### PROBLEM DESCRIPTION
Copying starts at the line containing "Given: Click the" and stops after the last line of the records; each line is repeated exactly, and pictures are skipped.

Screenshot grounding data
########
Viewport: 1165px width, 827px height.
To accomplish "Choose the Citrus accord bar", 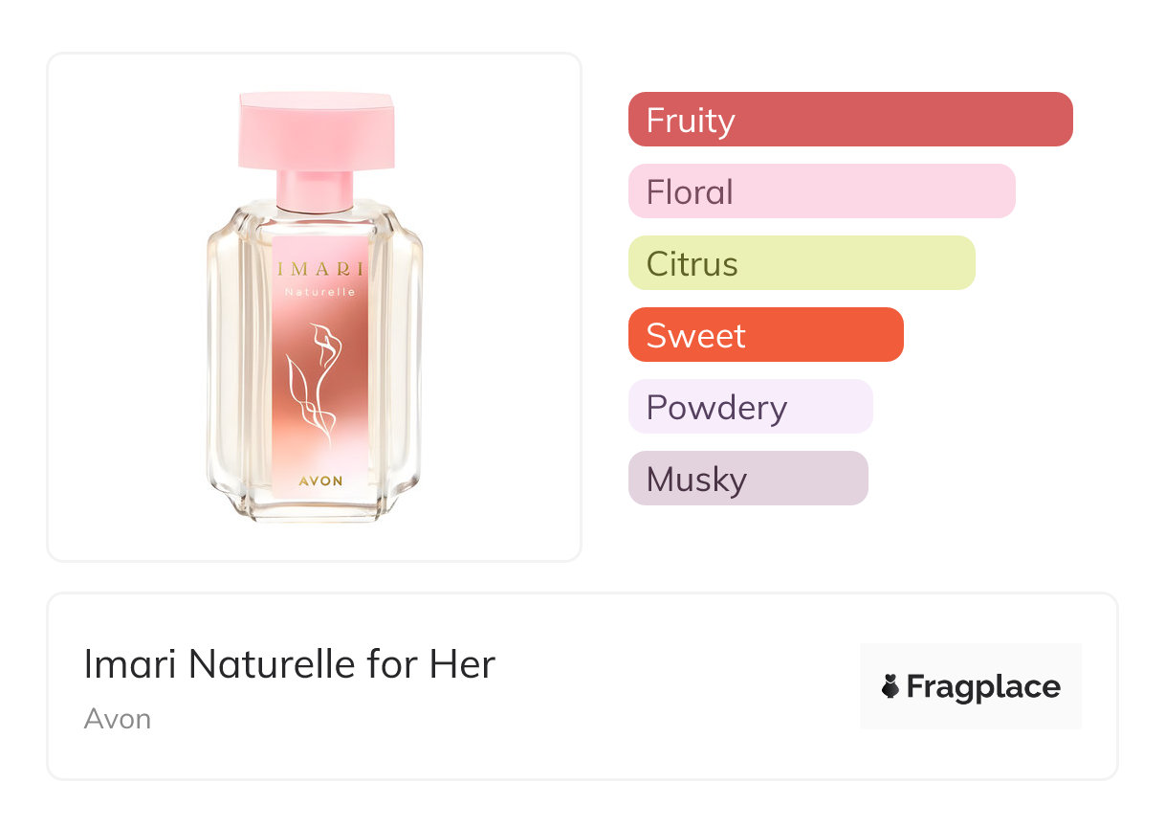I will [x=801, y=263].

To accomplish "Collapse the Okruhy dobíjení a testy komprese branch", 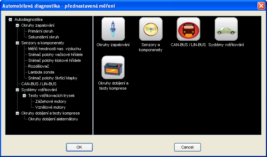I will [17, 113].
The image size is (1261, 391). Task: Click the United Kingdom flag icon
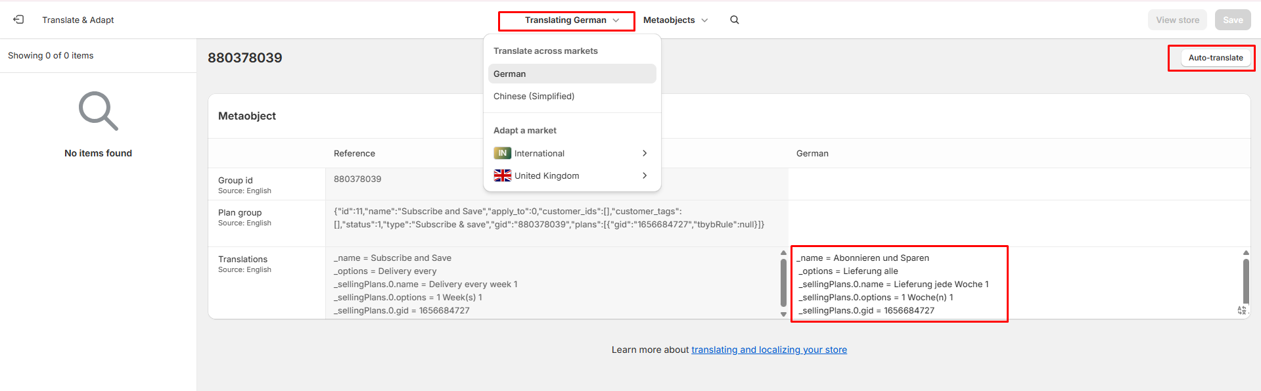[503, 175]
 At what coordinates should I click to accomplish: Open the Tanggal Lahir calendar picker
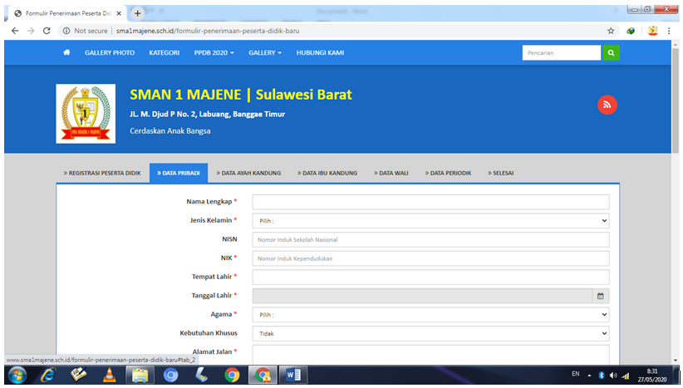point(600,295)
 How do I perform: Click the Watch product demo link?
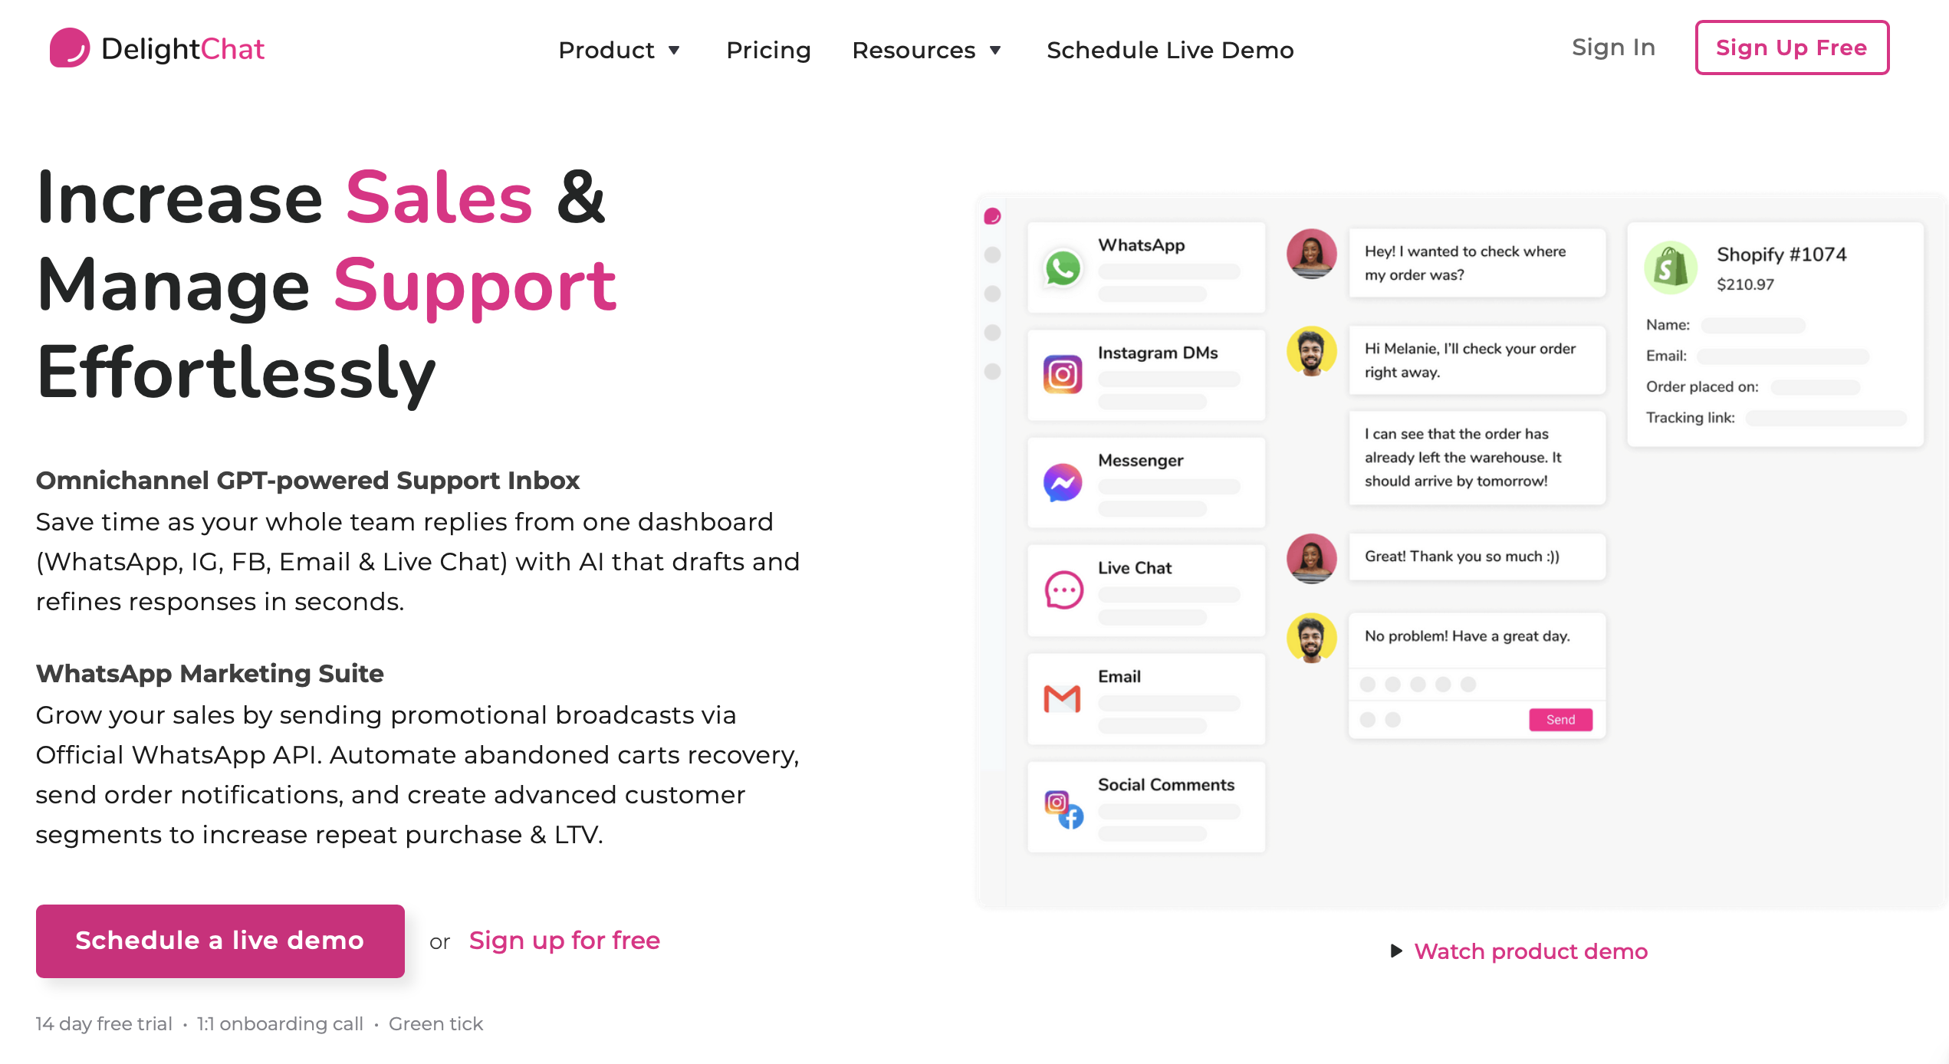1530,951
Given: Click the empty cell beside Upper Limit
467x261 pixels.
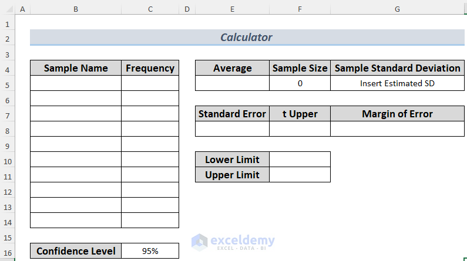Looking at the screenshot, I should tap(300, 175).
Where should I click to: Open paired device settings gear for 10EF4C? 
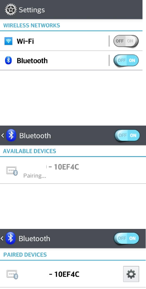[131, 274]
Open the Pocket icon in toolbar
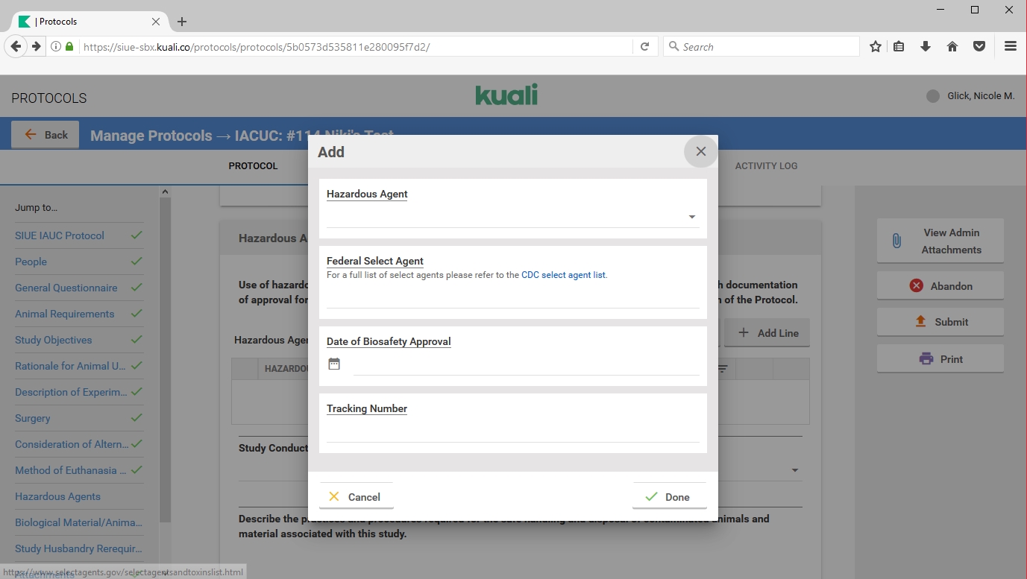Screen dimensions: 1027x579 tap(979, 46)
########
### ANSWER BELOW
Given: Click the empty cell beside Upper Limit
467x261 pixels.
Looking at the screenshot, I should tap(300, 175).
Where should I click to: Open paired device settings gear for 10EF4C? 
[131, 274]
Open the Pocket icon in toolbar
Screen dimensions: 1027x579 tap(979, 46)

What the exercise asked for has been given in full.